• [THE EXERCISE] Continue the guide to moulding cockpit canopies at home, picking up right after its last sentence.

• [TEXT TO READ]
Moulding Your Own Cockpit Canopies

When you start building from plans rather than kits, one of the problems you will eventually come across is the necessity to produce your own cockpit canopies. Those in kits are usually vacuum formed, but as not many of us are lucky enough to have a vac-form machine, we have to use another method. To aid those attemping a home made canopy for the first time, here is a step by step illustrated guide to the simple "plug moulding" method I use.

Step 1

Take a block of medium to hard balsa and carve to the shape of the required canopy. This is the hardest part of the whole process - it takes time, and you make lots of mess! Test fit the part constantly against the the model, and cut a template from a copy of the plan (stuck to cardboard if you like) to make sure you get the correct outer profile. Really take your time to get as good a fit as possible to the model - this will pay dividends later on. Finish off the mould with progressively finer grades of sandpaper, down to about 600 grit or so. I do not apply anything else to finish the mould - just bare balsa (you wouldn't get away with this if using a vac-former, as the plastic would be sucked into all the imperfections)

The picture below shows the finished mould for the canopy of my 14" span Saab J29 placed on the model. This canopy is a relatively simple one, because it fits on a flat plate, and is not particularly deep (why do you think I chose it?)

Step 2

Next we must glue a 1/8" thick plate onto the bottom of the canopy mould. If the canopy has any vertical or steep edges that also mate with the fuselage, these need to be extended as well. For a very steep edge on a deep canopy, you may need to add a thicker lump of balsa, and round it off towards the top, in order to stop excessive thinning of the clear sheet over the sharp corner during moulding. The addition of this extra material is important, because it ensures we have a clean, sharp edge when the canopy is trimmed. The join between the mould and the extension acts as a cutting guide when trimming.

• [EXCERPTED DATA]
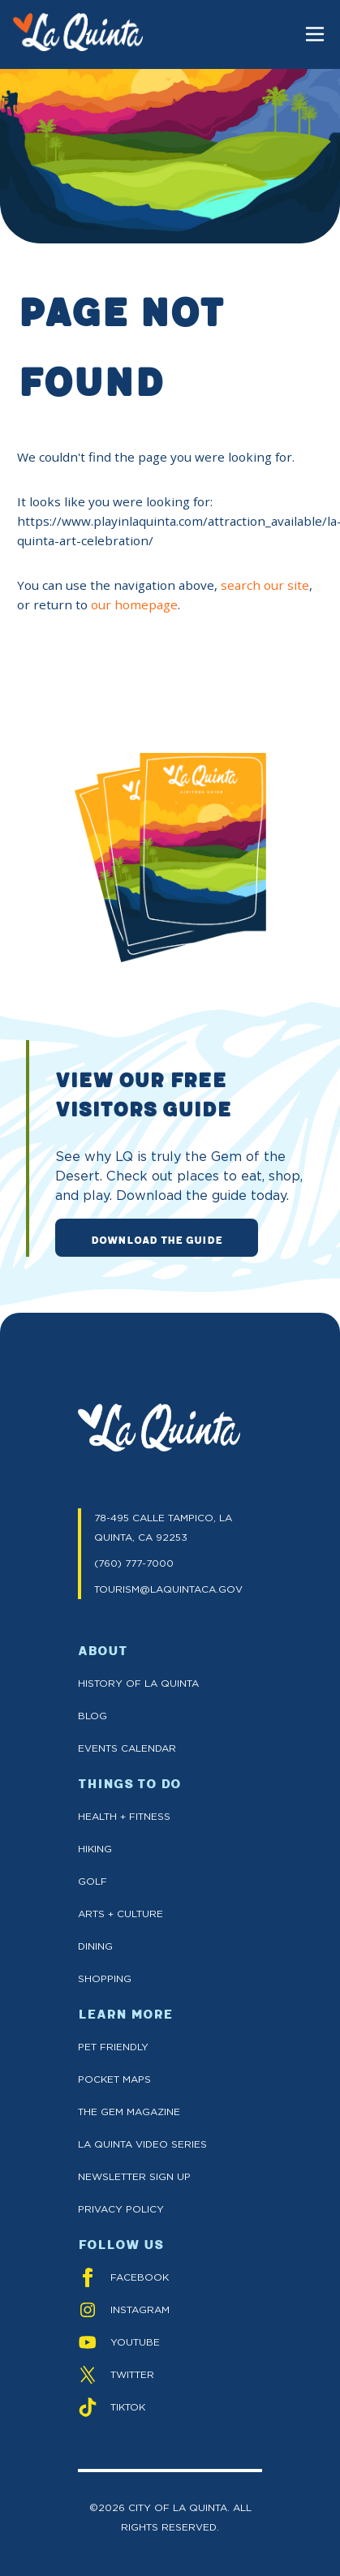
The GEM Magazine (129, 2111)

--

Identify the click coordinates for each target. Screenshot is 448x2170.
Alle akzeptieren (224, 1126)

• [ANSWER]
Here you can see the 1/8" plate glued to the bottom of the mould before it has been trimmed and sanded flush with the mould contours. Also note a handle added to the underside made from scrap 1/4" square balsa (you can use anything suitable)

Step 3

With the extra material sanded flush with the canopy form, we now need to make a simple female jig to push the mould into. This is just a hole cut in a piece of spare 3/16" or 1/4" balsa sheet, so that there is about 1/16" clearance to the male mould. This ensures that the plastic sheet stays close to the sides of the male mould when it is pushed through. Note the entry to the hole is rounded off on one side of the sheet and smoothed to give the clear material a nice gradual lead-in.

Step 4

Now we need to find some plastic sheet to use for moulding. I never go out and buy material, but collect pieces of blister packaging whenever I see something that might be suitable. This is mostly PET and PVC I think, but don't quote me on that! My favourite material is vac-formed Easter egg packaging, and you can see some of my collection below (eating the contents is a necessary chore that just has to be done....) If you cut a piece to use, and place it on a tray under a grill, it will soon revert to its original flat shape.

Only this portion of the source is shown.